The young television personality ended up in a room with a handful of newspaper reporters, all trying to get some face time with the comedian prior to his live show: “I saw him go at it, one by one. He’d say, ‘What’s your name?’ and the guy said ‘Irving.’ And he’d say, ‘What do you do?’ And the guy says, ‘I’m in the furniture business.’ And that’s all Rickles had to hear. That name and the furniture business. And he was gone! I mean, it was great. It was hysterical. I’d never seen anything like it.”
Philbin approached Rickles after the show, told him how he’d loved it, and asked for an on-camera interview. Rickles agreed.
“He didn’t even know my name. He heard ‘Regis’ and went crazy. He did the same thing to me that I’d just seen him do to these 10 other guys. It was great. So, that’s how we met,” Philbin said.
Rickles, 90, all but invented the genre known as “insult comedy.” It took some time, however, to find his niche.
“I used to do, like many other comedians, impressions and lousy jokes,” he said. “Then I started to catch on, and I started to do what I do. My mother used to say, ‘Why can’t you be more like Alan King?’ Then I caught on and she said, ‘You know, you’re very clever.’”
Philbin, 85, has been a fixture on American television for just about as long as his friend Don Rickles has. With Laughfest, he is in the familiar position of guiding a conversation in a way that keeps an audience engaged.
“That’s what I did for all those years — 28 in California and then 28 in New York,” Philbin said. “I haven’t done it in a few years, but it comes to me every now and then. When you’re on TV every day, and you’re interviewing people or you’re taking the camera out and going and seeing them, it’s really something. And I miss it now myself.”

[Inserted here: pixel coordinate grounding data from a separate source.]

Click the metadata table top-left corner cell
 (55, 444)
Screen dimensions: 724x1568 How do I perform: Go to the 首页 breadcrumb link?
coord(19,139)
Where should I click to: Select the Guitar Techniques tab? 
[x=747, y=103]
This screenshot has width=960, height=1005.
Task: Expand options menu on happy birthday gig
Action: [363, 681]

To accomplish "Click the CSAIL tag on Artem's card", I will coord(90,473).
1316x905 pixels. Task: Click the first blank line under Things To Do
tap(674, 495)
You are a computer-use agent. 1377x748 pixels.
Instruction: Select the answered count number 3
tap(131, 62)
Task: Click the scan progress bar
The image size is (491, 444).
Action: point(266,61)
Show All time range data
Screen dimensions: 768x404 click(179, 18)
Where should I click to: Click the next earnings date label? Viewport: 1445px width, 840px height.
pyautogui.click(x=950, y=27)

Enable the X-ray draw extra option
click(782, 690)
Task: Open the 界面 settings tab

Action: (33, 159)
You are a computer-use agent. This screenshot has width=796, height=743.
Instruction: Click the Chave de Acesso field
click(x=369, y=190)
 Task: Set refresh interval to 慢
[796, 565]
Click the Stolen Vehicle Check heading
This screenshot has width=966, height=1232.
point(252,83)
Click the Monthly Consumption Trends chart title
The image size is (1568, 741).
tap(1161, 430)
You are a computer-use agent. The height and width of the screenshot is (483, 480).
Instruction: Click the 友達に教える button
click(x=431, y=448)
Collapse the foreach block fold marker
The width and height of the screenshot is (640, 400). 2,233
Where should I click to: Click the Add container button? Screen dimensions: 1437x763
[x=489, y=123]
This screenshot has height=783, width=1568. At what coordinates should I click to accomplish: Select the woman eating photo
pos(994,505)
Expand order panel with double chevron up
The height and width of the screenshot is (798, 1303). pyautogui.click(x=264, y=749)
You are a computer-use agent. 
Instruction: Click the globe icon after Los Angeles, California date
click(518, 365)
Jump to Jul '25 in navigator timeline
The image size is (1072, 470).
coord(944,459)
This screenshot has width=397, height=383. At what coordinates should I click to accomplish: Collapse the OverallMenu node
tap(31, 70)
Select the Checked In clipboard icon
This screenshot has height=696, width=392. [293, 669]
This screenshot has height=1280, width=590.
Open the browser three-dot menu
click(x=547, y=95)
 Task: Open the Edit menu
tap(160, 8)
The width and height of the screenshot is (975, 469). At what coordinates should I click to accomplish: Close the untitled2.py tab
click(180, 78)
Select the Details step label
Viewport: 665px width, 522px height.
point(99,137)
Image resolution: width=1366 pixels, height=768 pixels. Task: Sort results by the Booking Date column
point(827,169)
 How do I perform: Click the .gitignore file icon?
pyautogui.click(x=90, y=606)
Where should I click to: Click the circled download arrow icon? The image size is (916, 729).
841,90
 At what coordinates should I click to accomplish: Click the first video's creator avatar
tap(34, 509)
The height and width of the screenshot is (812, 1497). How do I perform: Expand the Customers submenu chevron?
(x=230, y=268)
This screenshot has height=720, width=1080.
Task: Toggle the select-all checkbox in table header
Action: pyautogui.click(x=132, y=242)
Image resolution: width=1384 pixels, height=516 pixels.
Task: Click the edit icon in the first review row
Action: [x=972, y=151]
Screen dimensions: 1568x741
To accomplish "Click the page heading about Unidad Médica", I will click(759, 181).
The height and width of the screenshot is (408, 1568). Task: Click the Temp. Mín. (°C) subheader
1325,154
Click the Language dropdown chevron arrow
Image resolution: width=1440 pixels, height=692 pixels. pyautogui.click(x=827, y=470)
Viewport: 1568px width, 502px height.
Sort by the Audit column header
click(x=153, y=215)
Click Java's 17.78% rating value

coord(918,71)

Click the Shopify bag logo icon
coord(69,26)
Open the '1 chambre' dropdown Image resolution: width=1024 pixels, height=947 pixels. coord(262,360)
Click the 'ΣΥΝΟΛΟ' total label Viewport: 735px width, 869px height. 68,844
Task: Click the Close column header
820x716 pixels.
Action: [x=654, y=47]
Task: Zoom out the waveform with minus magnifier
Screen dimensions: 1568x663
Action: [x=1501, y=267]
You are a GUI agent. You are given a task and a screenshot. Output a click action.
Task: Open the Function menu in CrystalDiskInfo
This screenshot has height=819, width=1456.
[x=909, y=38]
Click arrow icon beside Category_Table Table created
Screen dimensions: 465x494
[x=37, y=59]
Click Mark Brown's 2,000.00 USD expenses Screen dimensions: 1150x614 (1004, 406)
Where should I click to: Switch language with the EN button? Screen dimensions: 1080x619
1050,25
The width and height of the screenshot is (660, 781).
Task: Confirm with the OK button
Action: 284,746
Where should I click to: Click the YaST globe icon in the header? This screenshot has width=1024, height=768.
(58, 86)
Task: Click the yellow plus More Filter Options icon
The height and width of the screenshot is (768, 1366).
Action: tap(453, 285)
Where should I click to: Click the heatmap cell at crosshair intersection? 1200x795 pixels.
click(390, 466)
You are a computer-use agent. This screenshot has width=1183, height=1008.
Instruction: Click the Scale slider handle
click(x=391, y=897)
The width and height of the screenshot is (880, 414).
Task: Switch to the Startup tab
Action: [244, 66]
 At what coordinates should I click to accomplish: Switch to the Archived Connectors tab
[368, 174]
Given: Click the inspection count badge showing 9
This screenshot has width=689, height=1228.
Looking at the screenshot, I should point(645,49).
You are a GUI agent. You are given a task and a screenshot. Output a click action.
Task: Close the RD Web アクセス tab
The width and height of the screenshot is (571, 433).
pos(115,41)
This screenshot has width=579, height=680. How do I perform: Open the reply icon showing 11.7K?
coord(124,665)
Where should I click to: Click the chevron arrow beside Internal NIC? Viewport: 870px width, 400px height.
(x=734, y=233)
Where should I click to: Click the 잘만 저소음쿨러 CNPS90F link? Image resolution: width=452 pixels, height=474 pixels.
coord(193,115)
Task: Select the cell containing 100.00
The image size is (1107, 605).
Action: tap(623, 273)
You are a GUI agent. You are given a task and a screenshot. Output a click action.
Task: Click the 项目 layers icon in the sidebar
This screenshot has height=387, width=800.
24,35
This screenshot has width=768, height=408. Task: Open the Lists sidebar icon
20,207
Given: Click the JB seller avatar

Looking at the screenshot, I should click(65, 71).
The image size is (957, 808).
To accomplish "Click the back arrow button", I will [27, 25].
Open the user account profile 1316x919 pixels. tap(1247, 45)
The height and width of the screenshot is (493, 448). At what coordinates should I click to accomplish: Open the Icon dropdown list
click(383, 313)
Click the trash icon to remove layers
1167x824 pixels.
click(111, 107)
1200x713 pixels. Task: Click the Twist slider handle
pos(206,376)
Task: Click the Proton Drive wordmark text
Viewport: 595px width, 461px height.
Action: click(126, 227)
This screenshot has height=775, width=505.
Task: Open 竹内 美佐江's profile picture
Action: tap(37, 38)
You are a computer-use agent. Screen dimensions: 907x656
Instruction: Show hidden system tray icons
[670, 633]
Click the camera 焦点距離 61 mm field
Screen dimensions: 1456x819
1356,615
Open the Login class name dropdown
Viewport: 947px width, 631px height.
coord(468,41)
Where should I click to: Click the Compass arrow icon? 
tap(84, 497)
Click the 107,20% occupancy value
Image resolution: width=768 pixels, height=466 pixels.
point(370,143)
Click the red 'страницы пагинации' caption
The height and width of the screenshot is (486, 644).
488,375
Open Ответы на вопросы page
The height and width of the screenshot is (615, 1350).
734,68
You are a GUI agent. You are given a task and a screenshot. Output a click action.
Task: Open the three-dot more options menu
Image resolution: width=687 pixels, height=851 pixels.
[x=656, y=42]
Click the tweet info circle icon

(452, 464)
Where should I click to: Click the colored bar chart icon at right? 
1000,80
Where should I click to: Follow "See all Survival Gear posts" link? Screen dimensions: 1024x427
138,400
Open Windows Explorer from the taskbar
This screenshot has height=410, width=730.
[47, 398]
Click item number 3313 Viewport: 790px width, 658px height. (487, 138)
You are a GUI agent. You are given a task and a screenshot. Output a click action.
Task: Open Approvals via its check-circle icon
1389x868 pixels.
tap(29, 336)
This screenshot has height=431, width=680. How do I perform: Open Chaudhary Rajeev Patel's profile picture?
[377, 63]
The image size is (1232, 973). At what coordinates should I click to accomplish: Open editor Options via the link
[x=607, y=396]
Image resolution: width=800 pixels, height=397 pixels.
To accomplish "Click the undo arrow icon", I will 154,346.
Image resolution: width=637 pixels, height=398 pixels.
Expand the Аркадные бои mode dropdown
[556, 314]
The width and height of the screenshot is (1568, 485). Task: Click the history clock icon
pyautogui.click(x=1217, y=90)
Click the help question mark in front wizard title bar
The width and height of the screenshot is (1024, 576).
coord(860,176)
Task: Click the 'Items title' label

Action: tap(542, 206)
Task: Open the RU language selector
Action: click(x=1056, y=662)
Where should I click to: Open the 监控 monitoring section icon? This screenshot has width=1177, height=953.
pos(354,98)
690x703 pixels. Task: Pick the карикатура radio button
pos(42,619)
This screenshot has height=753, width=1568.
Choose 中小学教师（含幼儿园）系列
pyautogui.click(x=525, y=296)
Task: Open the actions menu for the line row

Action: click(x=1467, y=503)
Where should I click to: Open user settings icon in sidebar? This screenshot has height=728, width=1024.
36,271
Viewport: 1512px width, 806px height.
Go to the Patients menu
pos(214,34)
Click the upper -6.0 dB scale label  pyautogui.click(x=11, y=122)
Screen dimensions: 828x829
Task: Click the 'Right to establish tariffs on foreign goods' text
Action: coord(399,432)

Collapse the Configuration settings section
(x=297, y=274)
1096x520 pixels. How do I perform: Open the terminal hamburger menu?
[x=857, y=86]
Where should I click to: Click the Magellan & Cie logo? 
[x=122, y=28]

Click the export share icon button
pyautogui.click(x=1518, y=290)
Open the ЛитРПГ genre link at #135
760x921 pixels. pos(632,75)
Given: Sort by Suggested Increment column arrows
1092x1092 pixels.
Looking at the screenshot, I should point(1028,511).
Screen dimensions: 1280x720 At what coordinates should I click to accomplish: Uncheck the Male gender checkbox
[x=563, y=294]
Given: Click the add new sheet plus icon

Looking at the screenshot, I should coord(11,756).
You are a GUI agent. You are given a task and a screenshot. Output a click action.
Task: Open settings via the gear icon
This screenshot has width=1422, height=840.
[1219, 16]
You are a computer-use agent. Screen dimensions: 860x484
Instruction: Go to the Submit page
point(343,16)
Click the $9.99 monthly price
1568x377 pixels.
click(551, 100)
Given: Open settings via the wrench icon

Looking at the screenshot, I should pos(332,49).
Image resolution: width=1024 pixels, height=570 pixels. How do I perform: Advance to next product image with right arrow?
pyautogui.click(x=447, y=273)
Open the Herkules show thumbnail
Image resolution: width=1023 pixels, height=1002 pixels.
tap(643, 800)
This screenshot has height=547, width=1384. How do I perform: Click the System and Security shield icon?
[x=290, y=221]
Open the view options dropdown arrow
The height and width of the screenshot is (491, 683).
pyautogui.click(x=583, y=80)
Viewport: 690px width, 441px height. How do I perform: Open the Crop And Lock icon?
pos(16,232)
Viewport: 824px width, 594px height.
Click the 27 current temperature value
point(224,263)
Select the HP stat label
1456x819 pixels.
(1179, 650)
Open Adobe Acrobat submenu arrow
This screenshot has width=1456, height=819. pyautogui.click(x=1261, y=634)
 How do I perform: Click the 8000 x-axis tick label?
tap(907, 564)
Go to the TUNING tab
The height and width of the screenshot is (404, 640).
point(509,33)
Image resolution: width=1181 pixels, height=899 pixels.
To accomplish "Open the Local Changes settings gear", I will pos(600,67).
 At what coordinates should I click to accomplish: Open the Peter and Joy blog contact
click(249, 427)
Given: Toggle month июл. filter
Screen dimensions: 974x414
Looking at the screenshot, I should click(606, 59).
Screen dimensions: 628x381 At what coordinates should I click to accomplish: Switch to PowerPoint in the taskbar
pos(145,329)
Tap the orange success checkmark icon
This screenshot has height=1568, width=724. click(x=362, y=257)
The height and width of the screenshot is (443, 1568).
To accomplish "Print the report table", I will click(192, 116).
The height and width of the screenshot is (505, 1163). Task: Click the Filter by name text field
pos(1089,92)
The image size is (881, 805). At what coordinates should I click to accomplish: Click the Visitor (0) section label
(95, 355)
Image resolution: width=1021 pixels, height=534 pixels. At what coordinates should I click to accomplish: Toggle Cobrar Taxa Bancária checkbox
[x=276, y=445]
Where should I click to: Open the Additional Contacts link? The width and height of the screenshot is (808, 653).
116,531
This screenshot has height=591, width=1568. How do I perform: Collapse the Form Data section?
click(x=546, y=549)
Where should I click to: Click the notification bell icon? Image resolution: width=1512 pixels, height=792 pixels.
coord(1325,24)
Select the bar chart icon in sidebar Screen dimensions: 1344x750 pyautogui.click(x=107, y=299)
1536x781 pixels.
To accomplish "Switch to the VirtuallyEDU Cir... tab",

Laughfest includes clips of several of the pair’s friends and colleagues, among them Frank Sinatra and David Letterman. The two friends riff on their history, shared and otherwise, and then the free form evening moves into the realm of the unknown with the audience participation portion.
“It’s the real thing,” Philbin said. “People want to know different things, and they ask him and they get back whatever he has in his mind. It’s really something to see.”
“Every night the show changes,” Rickles agreed. “There’s always a beginning, a middle and an ending, but it always changes.
The lack of a net, so to speak, is what keeps it fresh for Rickles.
“None of it is really scripted. Regis has notes on me, and he talks to me and kids around, and I kid back. I wouldn’t say there’s anything prepared, but it always comes out kind of funny, we think. We enjoy being together,” Rickles said.
There is a certain intelligence and underlying sweetness one must have if a comedian is to work in the “insult” realm. The audience has to trust you, or else it’s just yelling and nastiness. Rickles, and some of the the good ones working today — Lisa Lampanelli, Jeff Ross, and to a certain degree Amy Schumer and Sarah Silverman — all have it.
“Absolutely,” Philbin said about the kindness that ultimately lies behind Rickles’ brash persona. “That’s very important. And that’s what he does that gets him through the first part of it. It’s really something.”
Asked if he had any final thoughts on the upcoming appearance, Philbin said he’s been here a number of times, and “it’s a great town, and I look forward to seeing it again.”
Tickets for Laughfest with Don Rickles and Regis Philbin, Friday, February 10, are $30 to $110 and available through the Grand Sierra Resort’s website at grandsierraresort.com. Doors open at 7 p.m. and the show starts at 8.